REQUIREMENT:
Rewrite the rows starting with the line that contains "Click the パスワードを表示 checkbox label text" and going on through the line that contains "click(x=719, y=160)", replacing "checkbox" with "toggle" and leaving everything else unchanged. Give only those lines, and leave the pictures out.

>> start RECORDS SUPPLIED

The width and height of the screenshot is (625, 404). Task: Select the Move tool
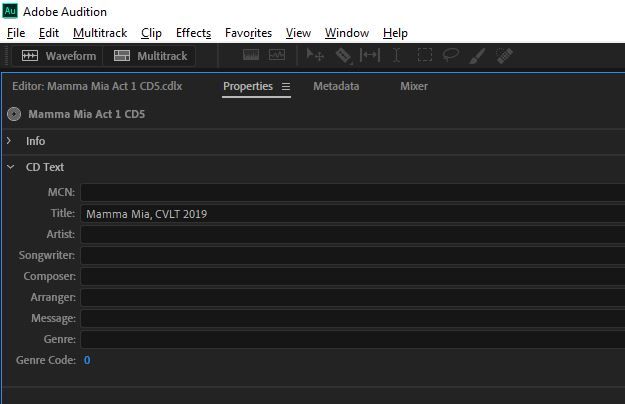315,56
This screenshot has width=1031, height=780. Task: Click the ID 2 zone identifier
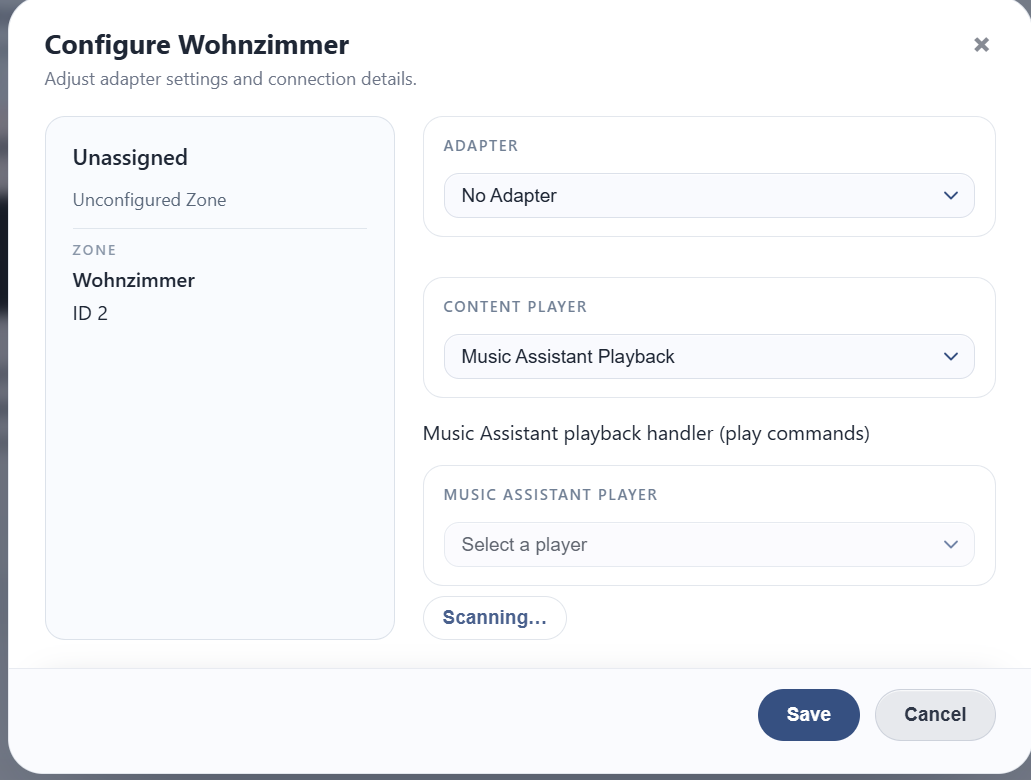pyautogui.click(x=90, y=313)
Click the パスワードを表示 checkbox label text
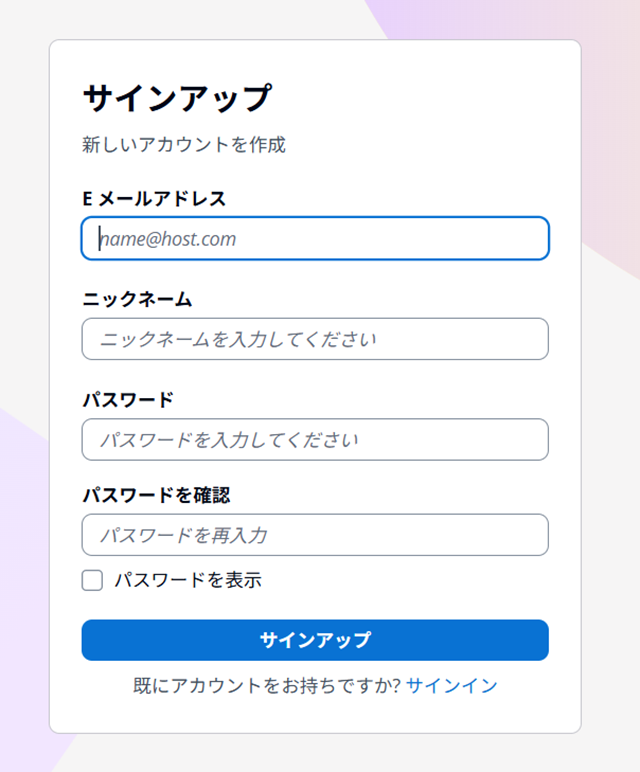Screen dimensions: 640x772 [x=187, y=580]
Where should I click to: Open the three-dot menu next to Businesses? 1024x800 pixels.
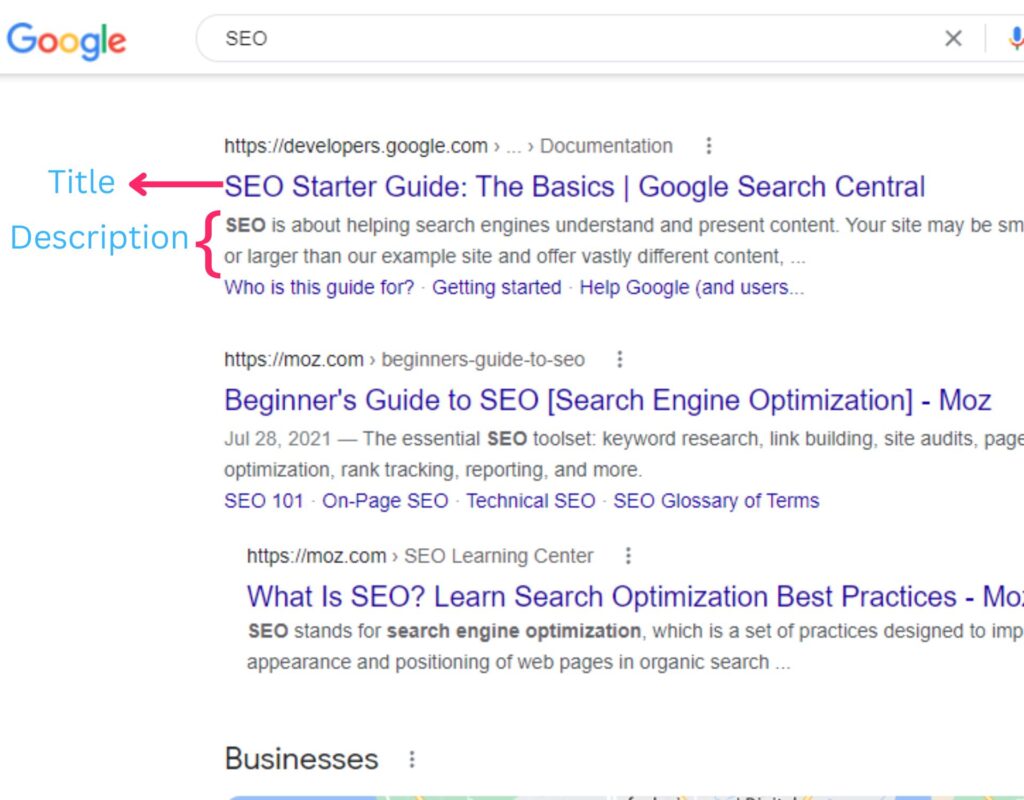tap(411, 758)
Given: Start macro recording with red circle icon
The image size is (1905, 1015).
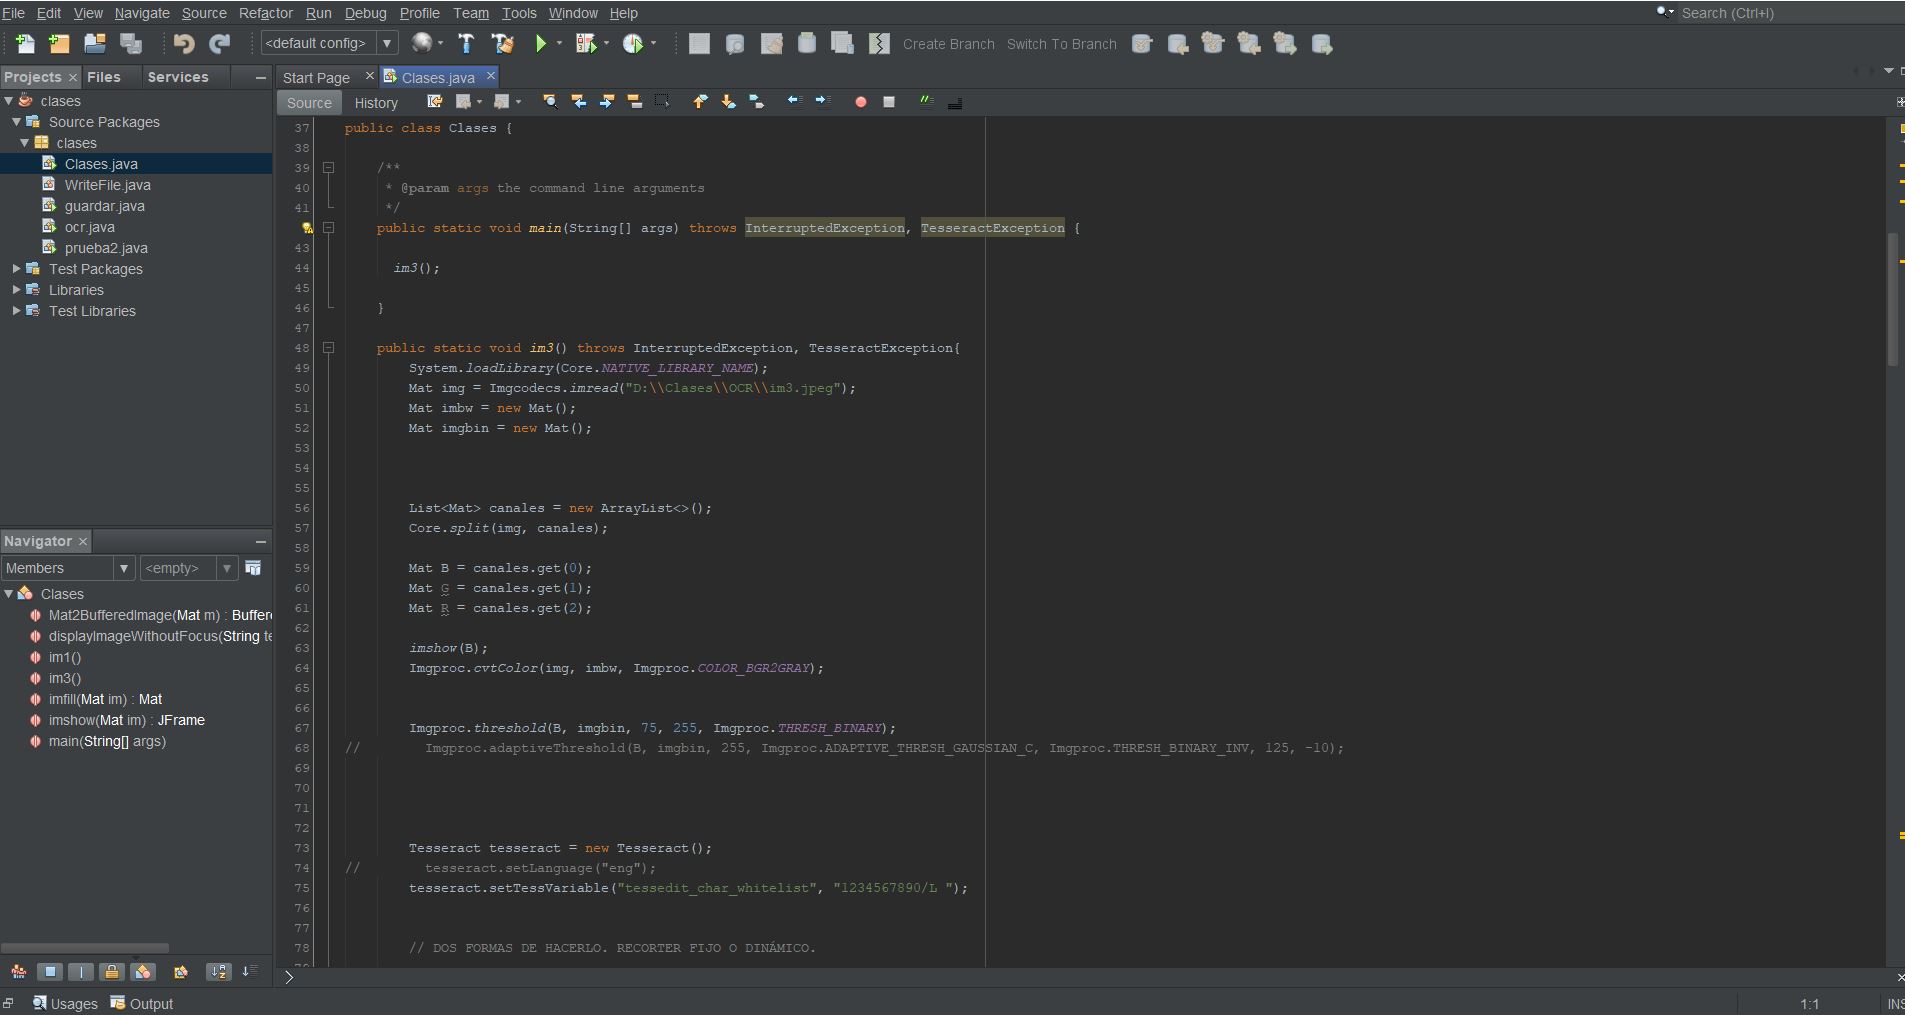Looking at the screenshot, I should (860, 102).
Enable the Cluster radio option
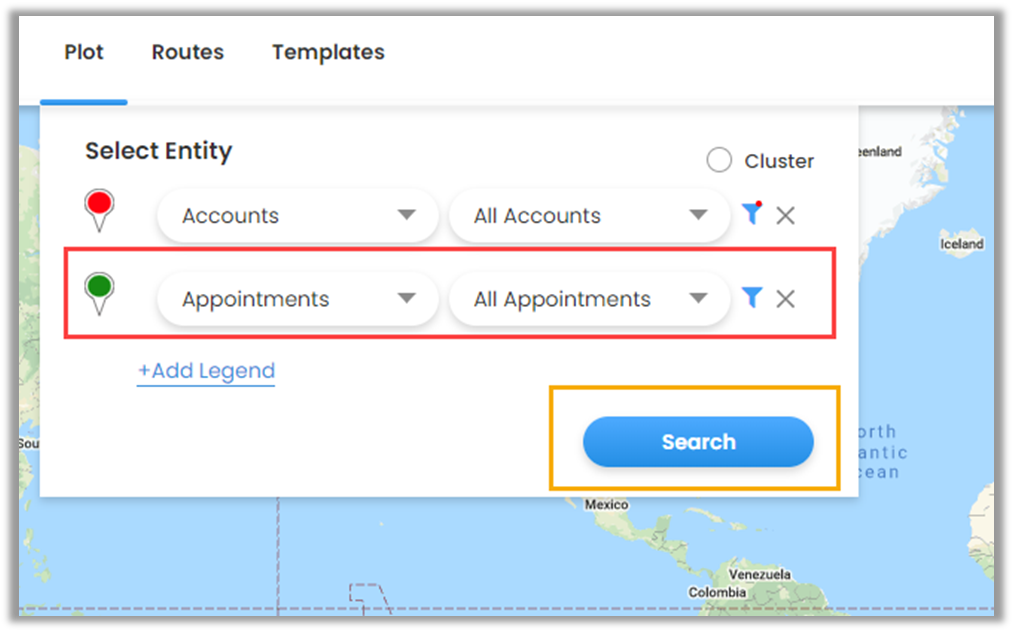 click(x=719, y=160)
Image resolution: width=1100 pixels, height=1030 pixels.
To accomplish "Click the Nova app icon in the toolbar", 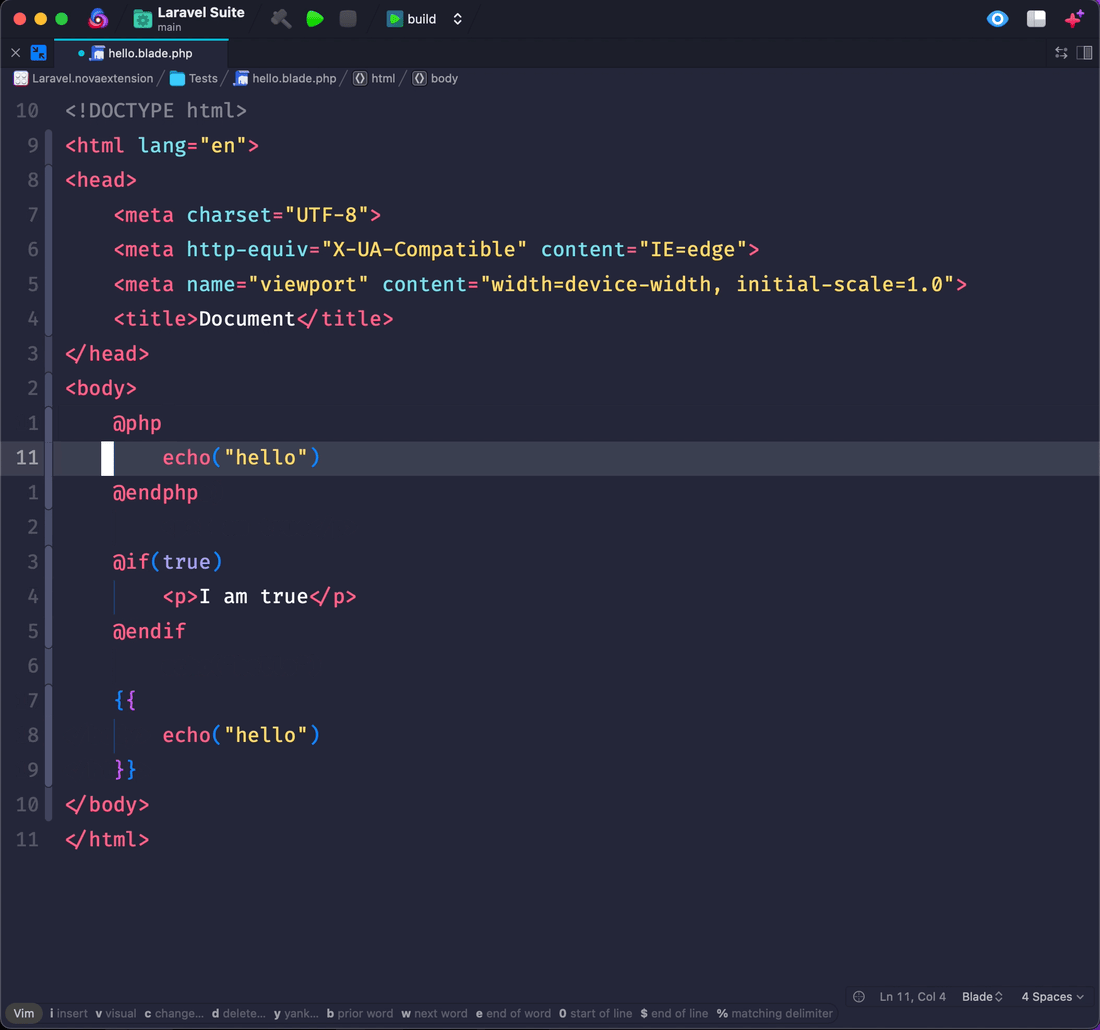I will pos(96,18).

>> end RECORDS SUPPLIED

WRITTEN REPLY:
Click the パスワードを表示 toggle label text
Screen dimensions: 640x772 [x=187, y=580]
Where should I click to: Open the three-dot menu next to Businesses? 1024x800 pixels.
tap(411, 758)
Given: Start macro recording with red circle icon
The image size is (1905, 1015).
Looking at the screenshot, I should (860, 102).
Enable the Cluster radio option
 click(x=719, y=160)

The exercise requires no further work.